== What to produce ==
Your task is to restate the data word for word.

== Entries shown ==
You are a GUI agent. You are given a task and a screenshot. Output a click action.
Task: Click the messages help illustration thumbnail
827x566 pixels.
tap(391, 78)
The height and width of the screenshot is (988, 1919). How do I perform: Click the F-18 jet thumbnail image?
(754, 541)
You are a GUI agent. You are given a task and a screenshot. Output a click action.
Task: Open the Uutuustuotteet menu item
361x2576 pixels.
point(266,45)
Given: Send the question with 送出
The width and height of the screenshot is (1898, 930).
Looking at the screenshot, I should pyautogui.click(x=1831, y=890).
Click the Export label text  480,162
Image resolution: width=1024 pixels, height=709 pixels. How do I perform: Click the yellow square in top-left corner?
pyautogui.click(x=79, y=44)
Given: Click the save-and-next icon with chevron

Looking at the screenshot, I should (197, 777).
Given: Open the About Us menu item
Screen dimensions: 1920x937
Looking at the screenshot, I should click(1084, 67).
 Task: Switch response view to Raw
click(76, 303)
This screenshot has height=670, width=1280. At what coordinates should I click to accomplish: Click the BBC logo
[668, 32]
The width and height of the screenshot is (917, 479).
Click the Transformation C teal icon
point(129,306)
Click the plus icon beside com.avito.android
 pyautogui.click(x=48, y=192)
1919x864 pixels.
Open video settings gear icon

== Solution to this task ==
You are a GUI agent. You are given a task and a screenshot. Output a click action.
Task: Click the messages help illustration thumbnail
827x566 pixels.
tap(391, 78)
The height and width of the screenshot is (988, 1919). How do I perform: Click the F-18 jet thumbnail image?
(754, 541)
You are a GUI agent. You are given a task and a screenshot. Output a click action.
Task: Open the Uutuustuotteet menu item
361x2576 pixels.
point(266,45)
Given: Send the question with 送出
The width and height of the screenshot is (1898, 930).
Looking at the screenshot, I should pyautogui.click(x=1831, y=890).
Click the Export label text  480,162
Image resolution: width=1024 pixels, height=709 pixels. How do I perform: Click the yellow square in top-left corner?
pyautogui.click(x=79, y=44)
Given: Click the save-and-next icon with chevron

Looking at the screenshot, I should (197, 777).
Given: Open the About Us menu item
Screen dimensions: 1920x937
Looking at the screenshot, I should click(1084, 67).
 Task: Switch response view to Raw
click(76, 303)
This screenshot has height=670, width=1280. At what coordinates should I click to accomplish: Click the BBC logo
[668, 32]
The width and height of the screenshot is (917, 479).
Click the Transformation C teal icon
point(129,306)
Click the plus icon beside com.avito.android
 pyautogui.click(x=48, y=192)
1919x864 pixels.
Open video settings gear icon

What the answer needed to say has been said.